オイルリングに指では動かない程度の固着有り
シリンダー内面それぞれは目立った傷は無し
X:クランク軸方向 Y:回転方向
ボア内径実測値
#1 上 X: 86.09 Y: 86.07 下 X: 86.10 Y:86.08
#2 上 X: 86.09 Y: 86.07 下 X: 86.10 Y:86.08
#3 上 X: 86.08 Y: 86.07 下 X: 86.09 Y:86.08
#4 上 X: 86.10 Y: 86.07 下 X: 86.09 Y:86.08
通常はシリンダー内の回転方向が摩耗しがちなのですが、このENGは逆・・・
グレード2のピストンが入っていたので新車時は86.01~88.02だったはずなので、大きいところで0.8㎜もの摩耗が起きています。
すべてはオイルメンテナンスの悪さによるものだと考えられます。
従って新品G3のS15ピストンに交換し、シリンダーはホーニング加工を外注依頼することにしました。
ピストンはモリブデン焼き付け加工がなされていて且つ重量が軽いSR20VET用の物に魅力を感じましたが、その場合
・ピストンかコンロッド小端部に加工を施さねばならず強度が落ちること
・ピストン上面の形状が変わってしまい、DETの燃焼室との相性に疑問が残ること
すなわちVETヘッドありきのピストンであるだろう事から、今回はS15ピストンでいくことにしました。

シリンダー上面に歪み無し

クランクも目視上問題なしでしたが、念のため曲がり点検とダイナミックバランス取りを外注依頼

オイルポンプに方当たり有り 10万㎞走行している事もあり新品に交換

メインベアリングにも問題なし
ヘッドボルトは強化品を用いず、純正をそのまま使用します。
強化ヘッドボルトを用いる主な理由はガスケット抜けを起きにくくするためだと考えられます。
強化というのはボルトの外径を大きくして締め付け時の面圧を高めることにより標準より大きなトルクをかけられるようにする事だと思うのですが、
・SR20はアルミブロックであり過大なトルクにネジ山が耐えられなくなるリスクが高まります。
一旦ネジをなめてしまうとヘリサートを挿入しなければならず標準でも低めのトルクしかかけられません。

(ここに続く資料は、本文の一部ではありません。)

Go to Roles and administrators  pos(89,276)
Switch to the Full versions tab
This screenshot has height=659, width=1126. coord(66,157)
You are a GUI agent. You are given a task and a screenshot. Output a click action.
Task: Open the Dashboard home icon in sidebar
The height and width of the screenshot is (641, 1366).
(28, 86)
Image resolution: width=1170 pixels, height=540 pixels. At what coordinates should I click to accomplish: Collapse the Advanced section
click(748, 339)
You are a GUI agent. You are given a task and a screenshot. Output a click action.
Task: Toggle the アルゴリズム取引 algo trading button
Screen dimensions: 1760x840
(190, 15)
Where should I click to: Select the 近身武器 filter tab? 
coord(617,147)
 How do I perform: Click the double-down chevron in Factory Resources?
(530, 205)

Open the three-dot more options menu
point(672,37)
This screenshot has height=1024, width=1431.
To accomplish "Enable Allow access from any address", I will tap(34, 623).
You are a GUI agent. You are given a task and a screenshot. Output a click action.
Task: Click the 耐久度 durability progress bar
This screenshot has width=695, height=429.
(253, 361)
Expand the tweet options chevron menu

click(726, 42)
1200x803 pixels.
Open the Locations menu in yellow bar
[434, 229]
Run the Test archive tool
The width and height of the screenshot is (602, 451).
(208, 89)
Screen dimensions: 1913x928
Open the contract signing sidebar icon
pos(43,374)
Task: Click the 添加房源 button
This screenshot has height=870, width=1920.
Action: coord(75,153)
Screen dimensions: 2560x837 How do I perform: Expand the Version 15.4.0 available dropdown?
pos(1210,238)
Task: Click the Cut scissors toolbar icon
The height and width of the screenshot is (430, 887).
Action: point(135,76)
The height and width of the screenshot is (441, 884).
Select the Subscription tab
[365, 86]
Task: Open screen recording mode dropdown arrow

従って当初の目的が本末転倒と言うことになりかねません。
・規定から外れたボルトが混入していたりすると、それを締めこんでいくことでシリンダー内面に歪みが出ることがあります。
これを防止するためにダミーヘッドを取り付けてボーリングホーニングを行うのですが、歪むリスクを全て取り除くことは出来ません。
一言で言えば、強化ヘッドボルトはガスケット抜けを防ぐための必要悪ということになります。
まあこの辺はSHOPさんそれぞれの考えもあるでしょうし異論もあるでしょうが、今回はブーストも過度に上げる予定も無いようですし、ヘッドボルトは純正仕様でいこうと思います。
ざっと点検した内容は以上です。次回からは組み付けに入りたいと思います。